A federal judge on Tuesday rejected efforts by major social media companies to dismiss nationwide litigation accusing them of illegally enticing after which addicting thousands and thousands of children to their platforms, damaging their mental health.
US District Judge Yvonne Gonzalez Rogers in Oakland, Calif., ruled against Alphabet, which operates Google and YouTube; Meta Platforms, which operates Facebook and Instagram; ByteDance, which operates TikTok; and Snap, which operates Snapchat.
The choice covers tons of of lawsuits filed on behalf of individual children who allegedly suffered negative physical, mental and emotional health effects from social media use including anxiety, depression, and sometimes suicide.
The litigation seeks, amongst other remedies, damages and a halt to the defendants’ alleged wrongful practices.
Greater than 140 school districts have filed similar lawsuits against the industry, and 42 states plus the District of Columbia last month sued Meta for youth addiction to its social media platforms.
![Facebook and Google apps](https://nypost.com/wp-content/uploads/sites/2/2023/11/NYPICHPDPICT000018408355.jpg?w=1024)
The companies didn’t immediately respond to requests for comment.
The plaintiffs’ lead lawyers – Lexi Hazam, Previn Warren and Chris Seeger – in a joint statement called the ruling “a big victory for the families which have been harmed by the risks of social media.”
In her 52-page ruling, Rogers rejected arguments that the companies were immune from being sued under the Structure’s First Amendment and a provision of the federal Communications Decency Act that shields web companies from third-party actions.

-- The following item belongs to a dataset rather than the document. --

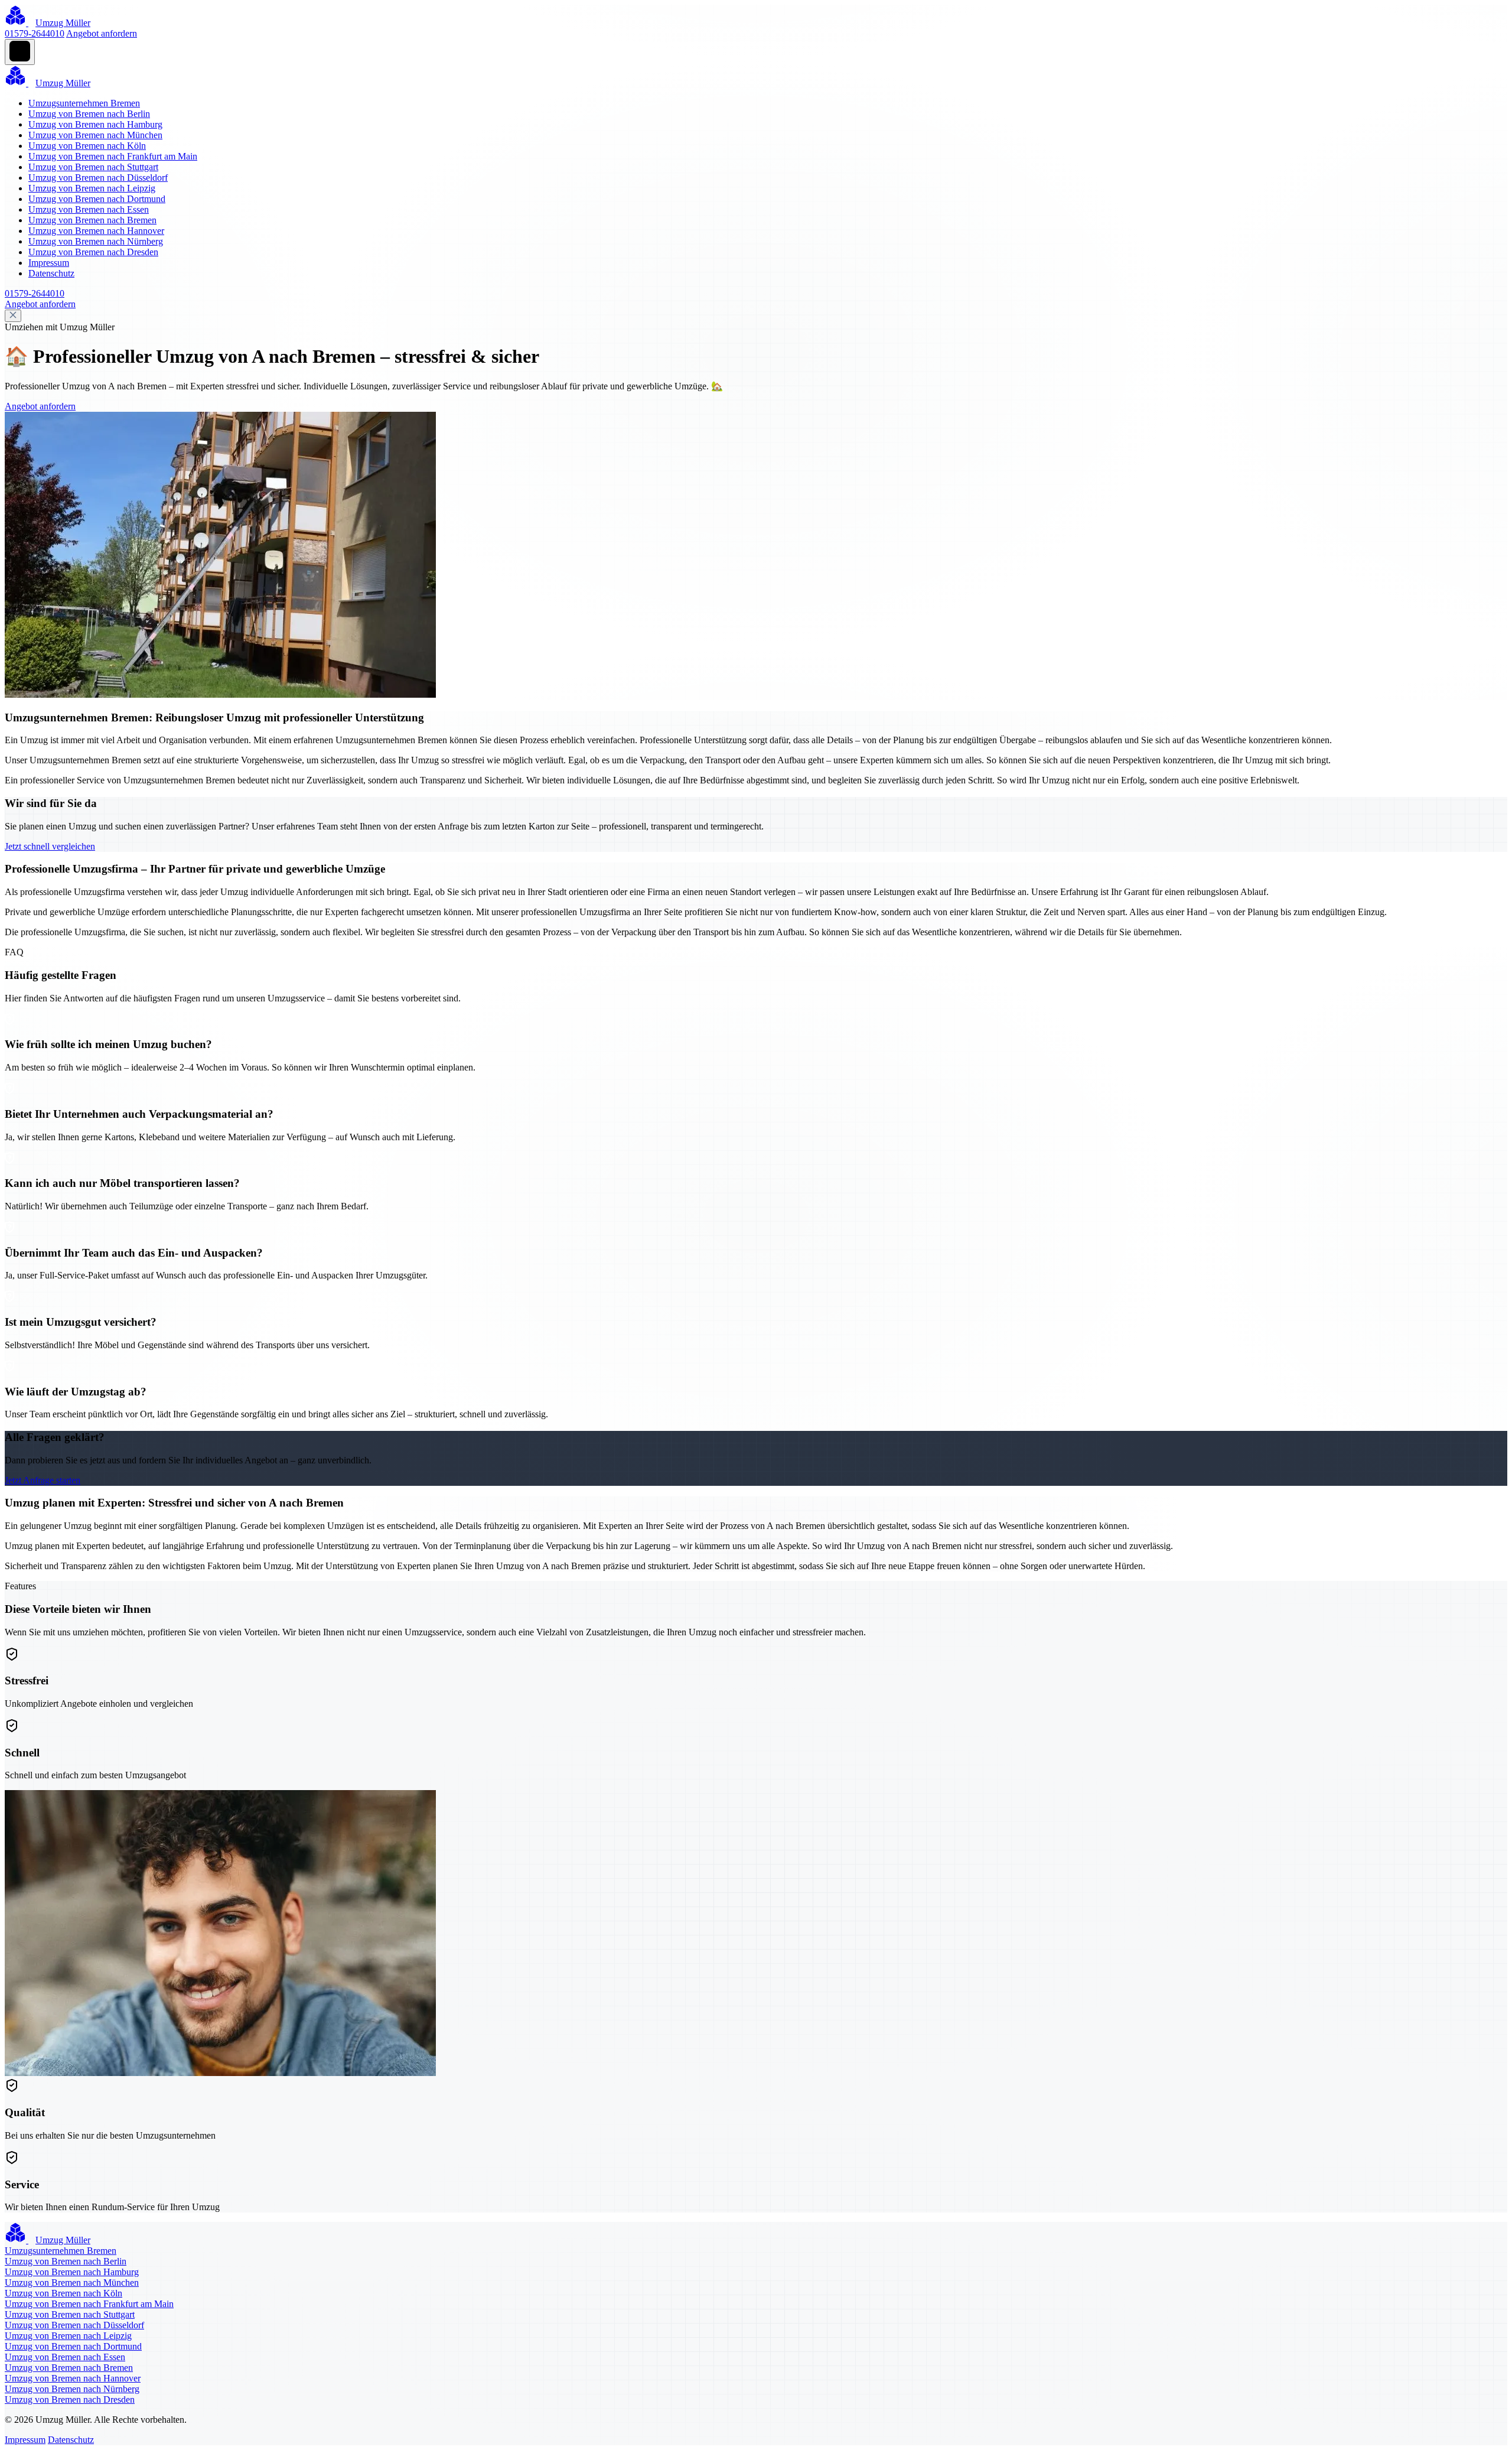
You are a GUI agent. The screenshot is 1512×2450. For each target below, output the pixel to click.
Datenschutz (51, 273)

The companies said that provision, Section 230, provides immunity from liability for anything users publish on their platforms, and required the dismissal of all claims.
But Rogers said the plaintiffs’ claims were broader than simply specializing in third-party content, and the defendants didn’t address why they mustn’t be answerable for providing defective parental controls.
She cited for instance allegations that companies could have used age-verification tools to warn parents when their children were online.
“Accordingly, they pose a plausible theory under which failure to validly confirm user age harms users that’s distinct from harm attributable to consumption of third-party content on defendants’ platforms,” Rogers wrote.
The judge, though, dismissed some claims that the defendants’ platforms were defectively designed.